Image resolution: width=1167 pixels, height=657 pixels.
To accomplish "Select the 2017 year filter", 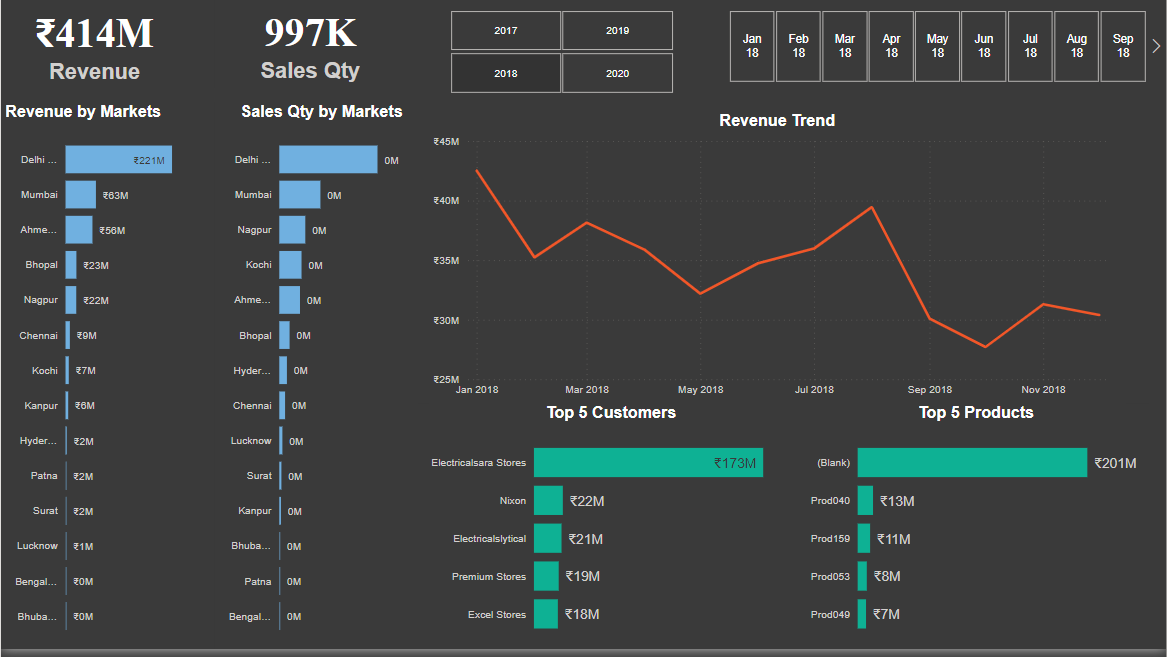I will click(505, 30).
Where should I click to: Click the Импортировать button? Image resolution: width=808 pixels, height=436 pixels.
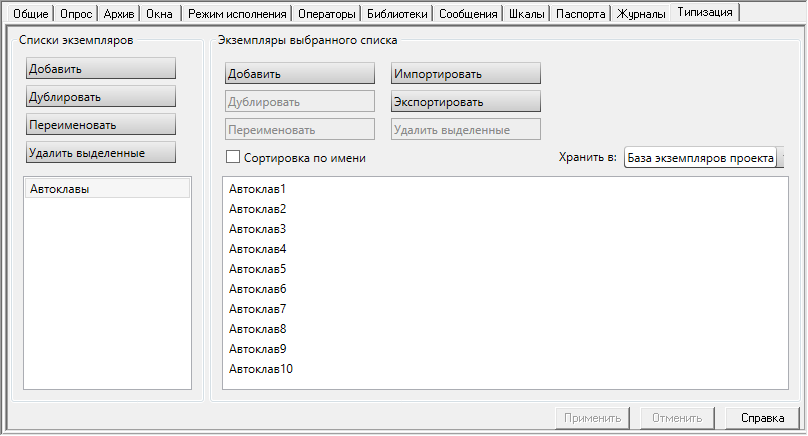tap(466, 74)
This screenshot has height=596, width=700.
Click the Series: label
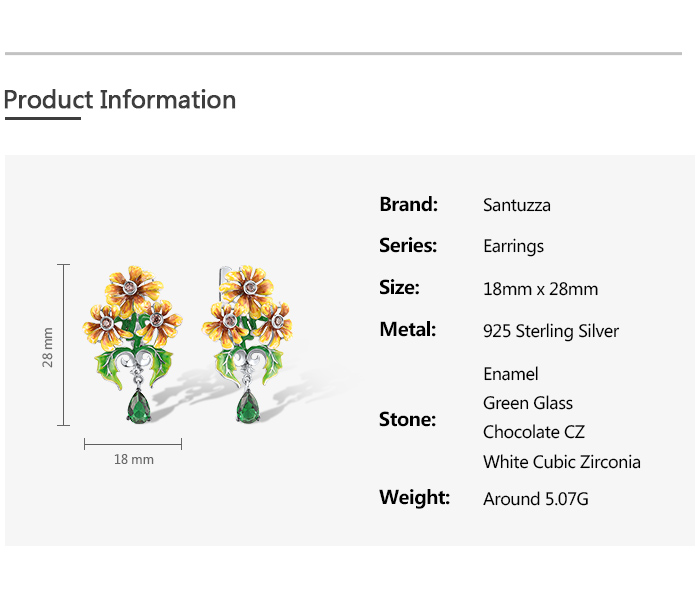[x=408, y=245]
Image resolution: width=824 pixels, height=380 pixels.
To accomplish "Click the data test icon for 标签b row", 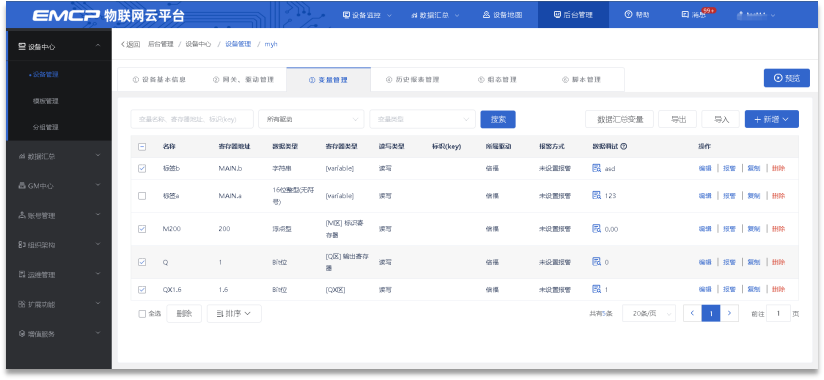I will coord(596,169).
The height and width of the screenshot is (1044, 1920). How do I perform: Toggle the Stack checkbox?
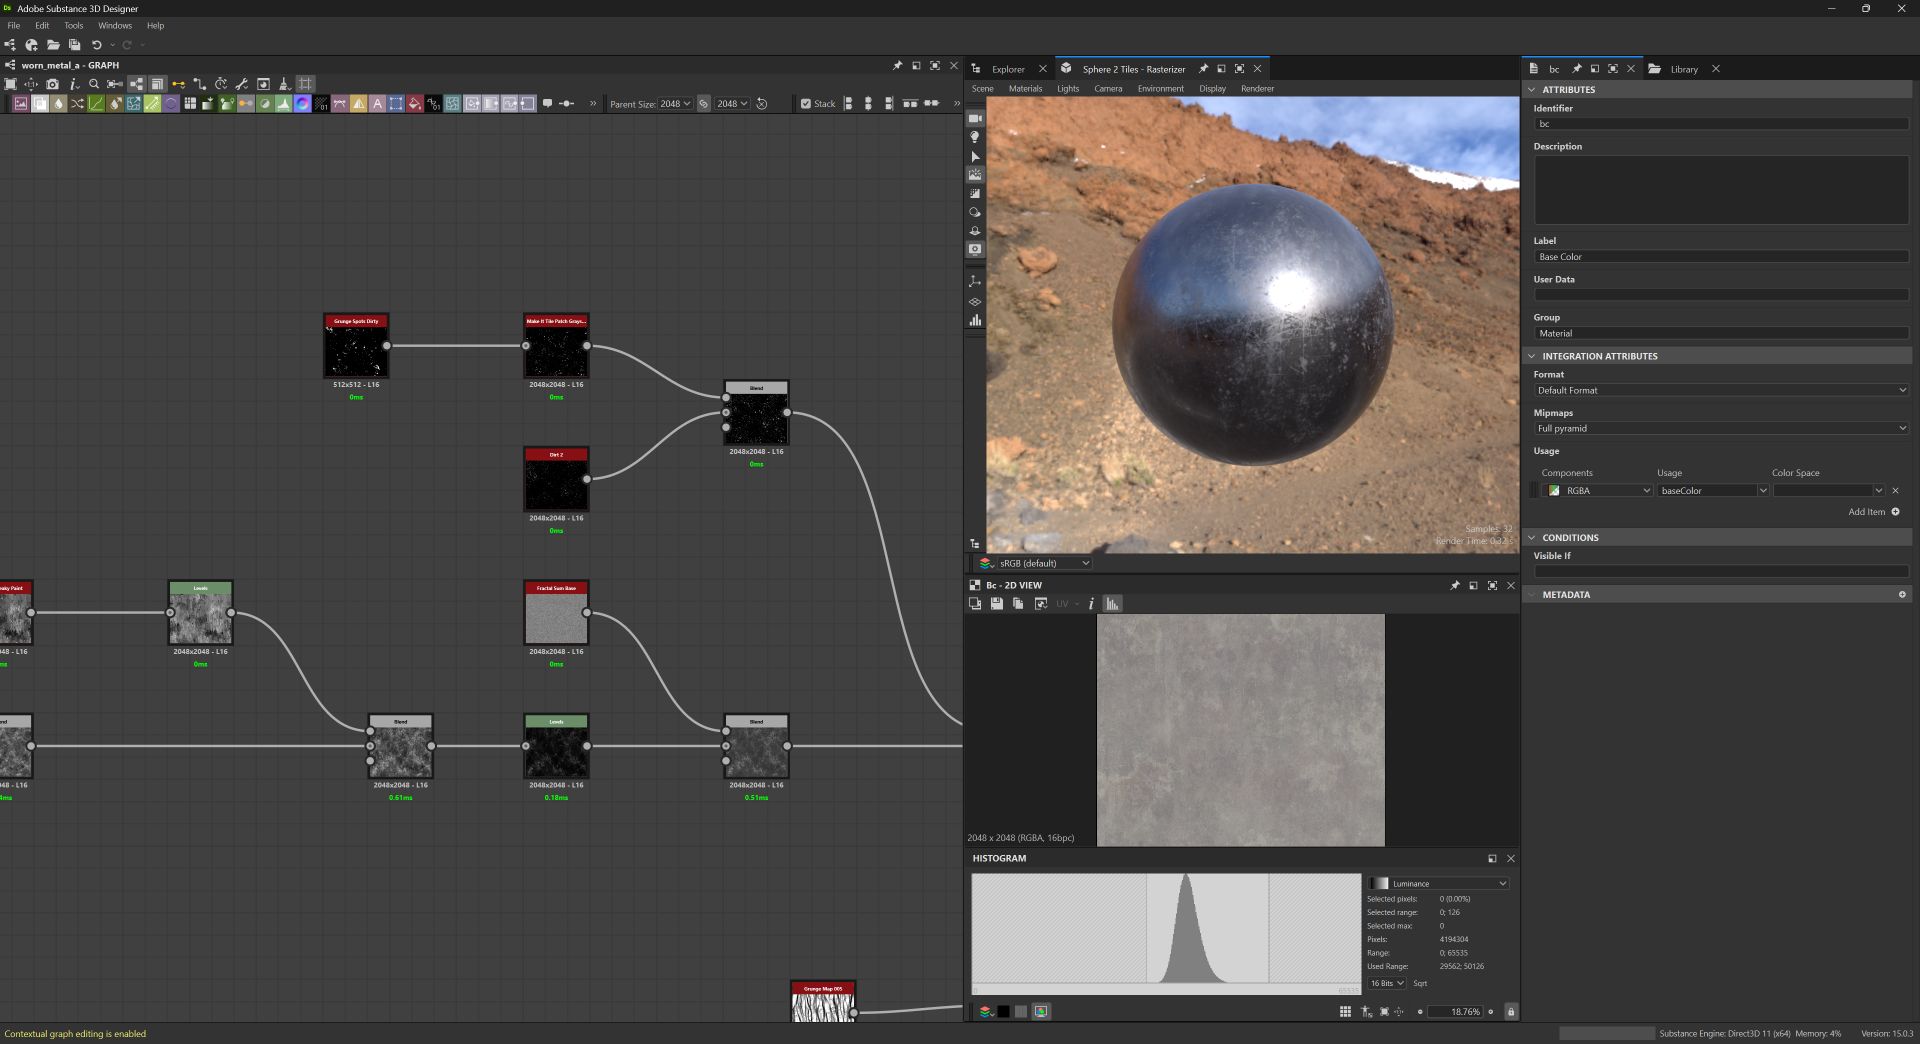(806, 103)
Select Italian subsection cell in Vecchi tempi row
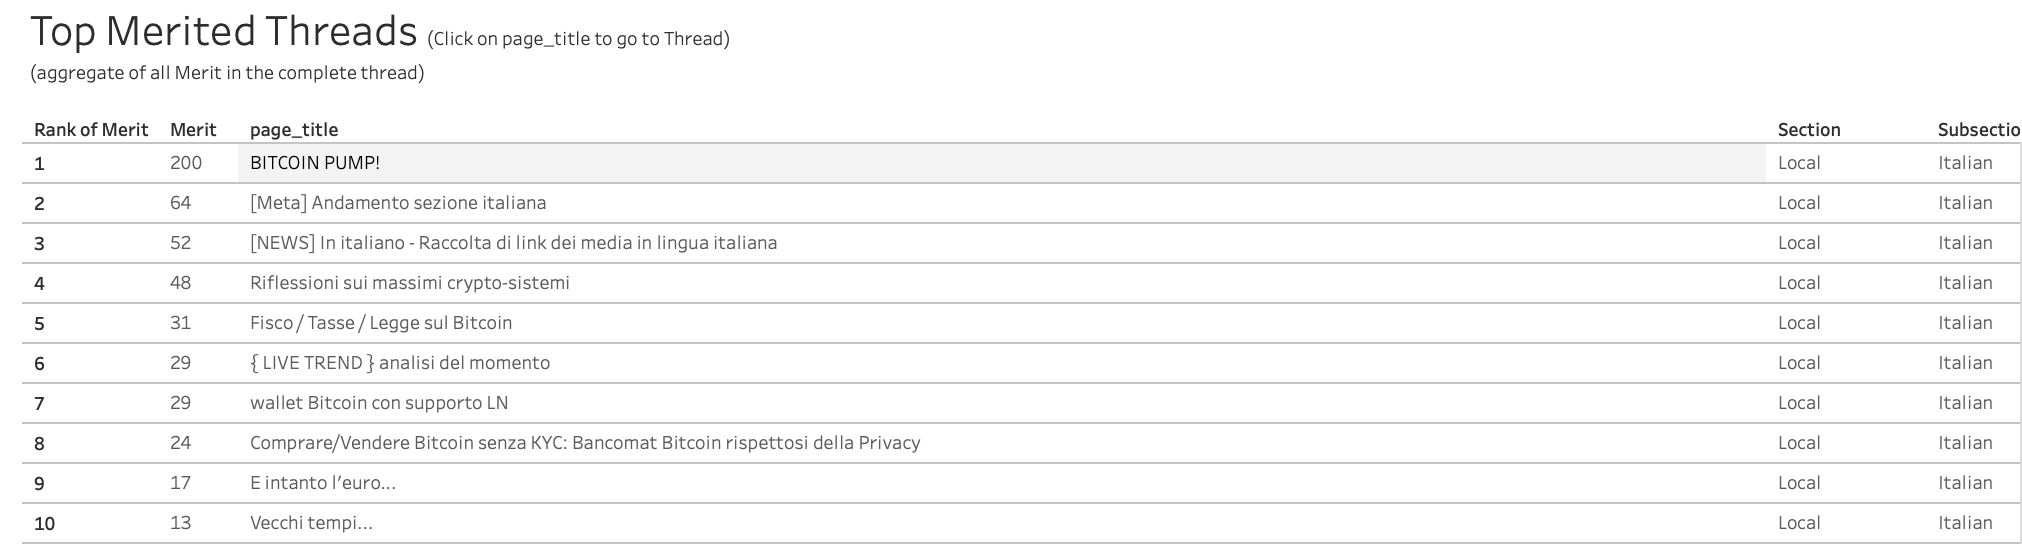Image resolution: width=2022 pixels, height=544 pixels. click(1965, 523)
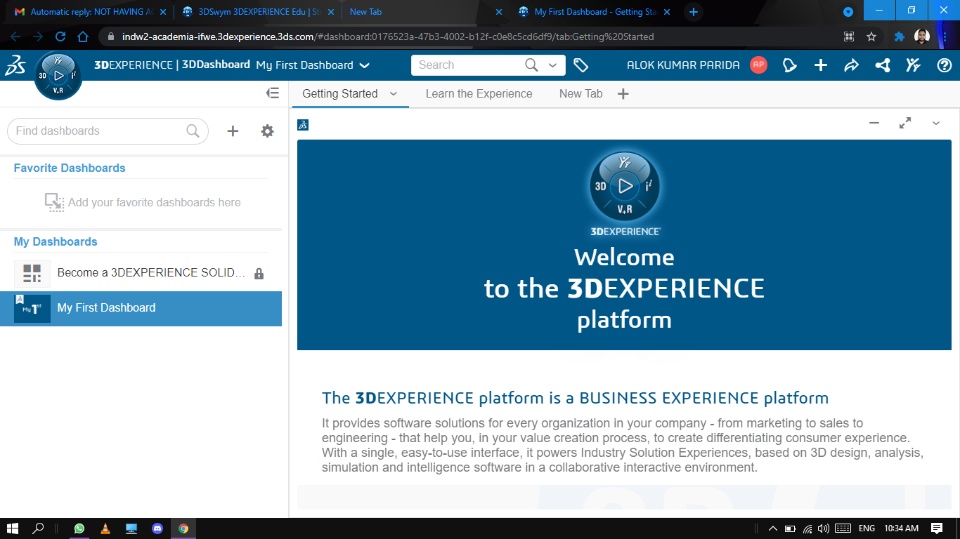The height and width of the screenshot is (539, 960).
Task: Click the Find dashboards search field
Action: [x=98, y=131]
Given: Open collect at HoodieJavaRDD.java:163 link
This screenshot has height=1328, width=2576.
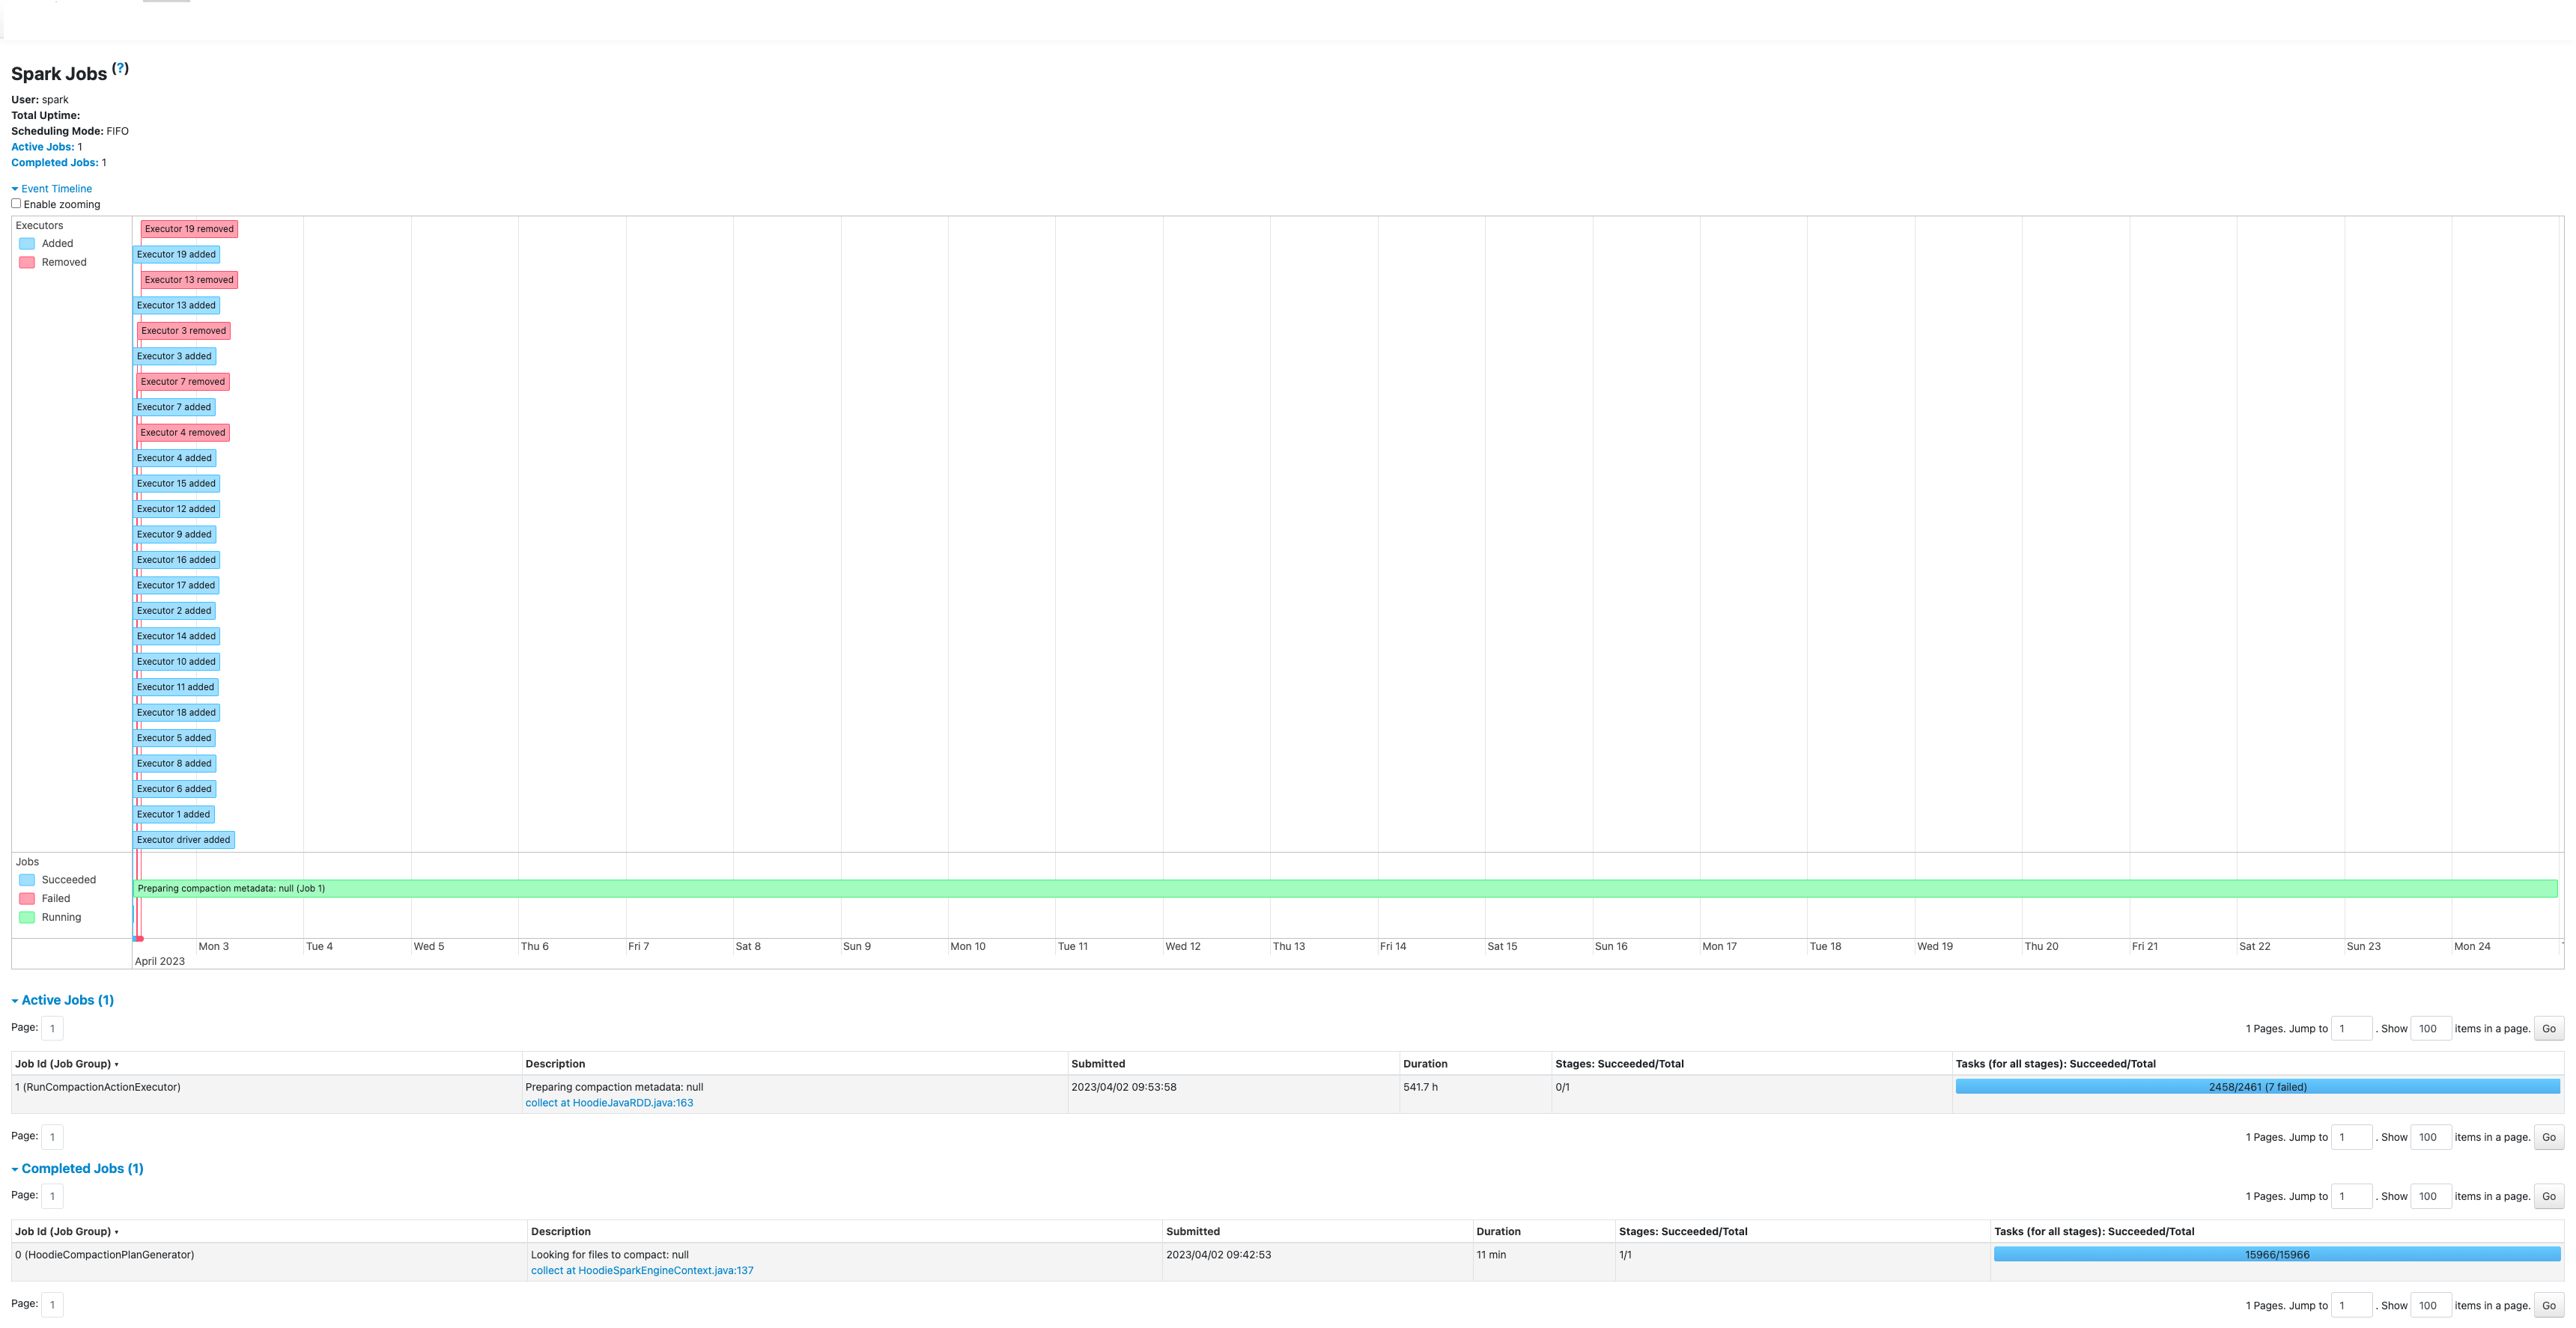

------

*WHAT YOU ARE ASKED TO DO*
Please set out the lines from the one containing "Select Italian subsection" through the end of the entries, both included, as a numbered list with blank lines omitted and the pictures left out.

*REPLY*
1. Select Italian subsection cell in Vecchi tempi row
2. Image resolution: width=2022 pixels, height=544 pixels. click(1965, 523)
3. The height and width of the screenshot is (539, 960).
4. Task: Click the Find dashboards search field
5. Action: [x=98, y=131]
6. Given: Open collect at HoodieJavaRDD.java:163 link
7. This screenshot has height=1328, width=2576.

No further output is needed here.